Płoński Szpitalny Oddział Ratunkowy w końcu pozyskał lekarzy specjalistów, co skraca czas oczekiwania pacjentów, którzy do tej pory skarżyli się na funkcjonowanie oddziału. Obyło się bez korzystania z usług firmy pośredniczącej w pozyskiwaniu lekarzy zza wschodniej granicy.
Jak informowaliśmy o opłakanym stanie Szpitalnego Oddziału Ratunkowego w 2021 r., część personelu medycznego przedstawiła szereg poważnych nadużyć, których miał dopuścić się były dyrektor Marcin Ozdarski. Sprawa lekarza z ubytkami neurologicznymi uniemożliwiającymi komunikację, zagrażając życiu i zdrowiu pacjentów podczas dyżurów w SOR oraz NPL, znalazła swój finał także w prokuraturze. Z powodu afazji czuciowej jak i ruchowej pracujący wówczas lekarz nie rozumiał prostych komunikatów, gubił się w szpitalnych korytarzach. Nie trzeba dodawać jakie stanowiło to zagrożenie dla pacjentów... Jak informował koordynator OAiIT, chorego doktora pomógł zatrudnić jego kolego. W sprawie złożono pismo do Naczelnej Izby Lekarskiej o wszczęcie postępowania o uchylenie prawa wykonywania zawodu.
Obecnie płońskiemu szpitalowi udało wprowadzić system TOP SOR - Tryb Obsługi Pacienta w Szpitalnym Oddziale Ratunkowym i zatrudnić 12 lekarzy, co w znacznym stopniu zmieniło oblicze oddziału i skróciło czas oczekiwania na diagnostykę i leczenie.

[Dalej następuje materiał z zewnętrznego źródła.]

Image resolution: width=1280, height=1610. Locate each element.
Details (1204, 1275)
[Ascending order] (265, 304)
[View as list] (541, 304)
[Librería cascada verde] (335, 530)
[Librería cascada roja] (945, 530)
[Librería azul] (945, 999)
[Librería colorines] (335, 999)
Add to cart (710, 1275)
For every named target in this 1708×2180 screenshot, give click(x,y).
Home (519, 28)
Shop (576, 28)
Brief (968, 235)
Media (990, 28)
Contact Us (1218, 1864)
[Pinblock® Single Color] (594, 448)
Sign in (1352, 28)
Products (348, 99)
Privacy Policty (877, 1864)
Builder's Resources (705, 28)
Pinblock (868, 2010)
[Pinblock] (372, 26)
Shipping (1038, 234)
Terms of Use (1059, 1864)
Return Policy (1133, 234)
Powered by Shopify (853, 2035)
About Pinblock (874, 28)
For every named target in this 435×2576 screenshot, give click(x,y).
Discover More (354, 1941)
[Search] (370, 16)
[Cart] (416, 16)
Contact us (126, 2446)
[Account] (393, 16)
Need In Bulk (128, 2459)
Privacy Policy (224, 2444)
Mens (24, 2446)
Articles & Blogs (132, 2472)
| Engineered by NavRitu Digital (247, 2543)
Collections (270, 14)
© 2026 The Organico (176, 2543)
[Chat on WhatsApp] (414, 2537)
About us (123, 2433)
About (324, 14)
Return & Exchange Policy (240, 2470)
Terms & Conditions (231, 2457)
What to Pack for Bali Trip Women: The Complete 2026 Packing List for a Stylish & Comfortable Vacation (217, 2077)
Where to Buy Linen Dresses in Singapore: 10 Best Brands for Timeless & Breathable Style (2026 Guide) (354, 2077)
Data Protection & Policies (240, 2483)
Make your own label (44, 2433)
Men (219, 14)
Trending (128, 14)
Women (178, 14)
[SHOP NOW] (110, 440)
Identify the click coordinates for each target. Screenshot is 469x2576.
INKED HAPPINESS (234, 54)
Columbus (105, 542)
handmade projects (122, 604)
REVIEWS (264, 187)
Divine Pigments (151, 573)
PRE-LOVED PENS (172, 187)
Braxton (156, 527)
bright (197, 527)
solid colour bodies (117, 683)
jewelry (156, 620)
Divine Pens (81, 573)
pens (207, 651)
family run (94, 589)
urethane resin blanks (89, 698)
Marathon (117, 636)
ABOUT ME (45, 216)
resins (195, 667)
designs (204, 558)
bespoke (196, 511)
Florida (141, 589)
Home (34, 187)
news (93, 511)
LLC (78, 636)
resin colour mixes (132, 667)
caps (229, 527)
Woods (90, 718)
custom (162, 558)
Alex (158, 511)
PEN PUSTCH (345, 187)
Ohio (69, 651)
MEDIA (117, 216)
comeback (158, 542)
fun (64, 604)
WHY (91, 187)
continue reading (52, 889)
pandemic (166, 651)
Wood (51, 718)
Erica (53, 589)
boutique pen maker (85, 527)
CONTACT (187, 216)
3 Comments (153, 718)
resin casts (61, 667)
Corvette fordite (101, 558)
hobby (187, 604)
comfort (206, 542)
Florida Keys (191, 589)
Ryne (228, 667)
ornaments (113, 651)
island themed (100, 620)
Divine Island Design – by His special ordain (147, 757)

O obecnej poprawie stanu płońskiego SOR-u zapewniał podczas obrad samorządu powiatowego 25 maja zastępca dyrektora ds. Medycznych lek. Bartosz Fiałek. - Pacjenci, którzy pojawią się na SORze z bólem w okolicach klatki piersiowej będą czekać znacznie krócej - stwierdził zastępca szefa ds. medycznych. Jak informowano podczas obrad, skończył się też zalew skarg pacjentów.
Gorzej sytuacja przedstawia się na odziale ortopedycznym. Problemy mają związek z rejestracją niektórych pacjentów przez NFZ, osyłanych ze szpitala w Nowym Dworze Mazowieckim bądź ze szpitala płońskiego do NDM.